Published online by Cambridge University Press: 03 July 2025
The global COVID-19 pandemic has exacerbated the centralizing tendencies of national governments. It has become an excuse for authoritarian leaders to exercise greater control over the subnational governments and impose measures limiting mobility and even political and economic activities. The Philippines under Duterte is a case in point. Duterte's presidency illustrates the failure of the three-decadeold decentralization framework in the country. The COVID-19 pandemic exposed the institutional flaws of decentralization in the Philippines and the local authority breakdown in favour of the president's domineering exercise of power. The pandemic has also played a crucial role in the 2022 Philippine national and local elections. After Duterte, President Ferdinand Marcos Jr. guaranteed less restrictive management of the pandemic and slowly lifted previously imposed policies one after another. However, challenges persist under the new administration: while a new health secretary has been appointed, tourism and economy remain favoured over public health, and there is no explicit support for local governments in managing the pandemic and improving the health sector. This chapter interrogates the dynamics of local governance during the pandemic under Duterte and the first year of Marcos Jr. It argues that the COVID-19 pandemic has changed national-local relations, but this is also due to the dominant leadership legacy of Duterte.

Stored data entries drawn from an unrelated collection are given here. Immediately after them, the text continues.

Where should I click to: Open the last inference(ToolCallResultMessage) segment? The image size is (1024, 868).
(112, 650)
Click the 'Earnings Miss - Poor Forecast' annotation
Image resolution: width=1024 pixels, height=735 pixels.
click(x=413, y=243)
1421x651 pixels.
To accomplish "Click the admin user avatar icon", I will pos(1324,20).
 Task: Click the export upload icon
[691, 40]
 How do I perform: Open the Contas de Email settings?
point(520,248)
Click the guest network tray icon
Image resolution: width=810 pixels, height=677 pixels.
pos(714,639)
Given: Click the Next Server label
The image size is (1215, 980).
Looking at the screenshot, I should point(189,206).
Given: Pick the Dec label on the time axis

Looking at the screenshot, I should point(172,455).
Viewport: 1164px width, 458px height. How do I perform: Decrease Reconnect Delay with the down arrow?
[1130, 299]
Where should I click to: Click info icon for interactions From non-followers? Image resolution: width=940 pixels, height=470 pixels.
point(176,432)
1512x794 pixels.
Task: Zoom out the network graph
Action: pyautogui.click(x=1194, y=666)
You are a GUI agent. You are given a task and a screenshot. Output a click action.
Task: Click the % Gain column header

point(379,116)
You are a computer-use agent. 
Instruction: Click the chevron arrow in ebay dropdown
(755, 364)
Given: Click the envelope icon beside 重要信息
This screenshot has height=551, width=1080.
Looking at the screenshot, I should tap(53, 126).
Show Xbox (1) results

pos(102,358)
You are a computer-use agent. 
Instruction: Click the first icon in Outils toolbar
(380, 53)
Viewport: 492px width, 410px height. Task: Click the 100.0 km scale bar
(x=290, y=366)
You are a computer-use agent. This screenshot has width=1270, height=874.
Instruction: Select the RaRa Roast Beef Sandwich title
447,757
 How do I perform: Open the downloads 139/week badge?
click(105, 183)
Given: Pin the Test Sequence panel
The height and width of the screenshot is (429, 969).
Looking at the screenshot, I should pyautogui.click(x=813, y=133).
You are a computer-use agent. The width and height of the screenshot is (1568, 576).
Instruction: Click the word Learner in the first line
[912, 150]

Keywords: COVID-19; local governance; Duterte; Marcos Jr.; decentralization
Introduction
About two months after the lockdown was implemented in Wuhan, China, the epicentre of the COVID-19 pandemic, the Philippine government decided to implement its version of restrictions beginning on 16 March 2020. Upon the recommendation of the Inter-Agency Task Force for the Management of Emerging Infectious Diseases (IATF-EID, commonly referred to as IATF), President Rodrigo Duterte ordered the closure of international borders, restriction of mobility within the national capital and several provinces, and suspension of the public transportation system, among many other policies. Short of calling the entire response a “lockdown”, the national government decided to use a supposedly lighter and less harmful term—“quarantine”—to avert strong opposition and resistance from the public and local officials.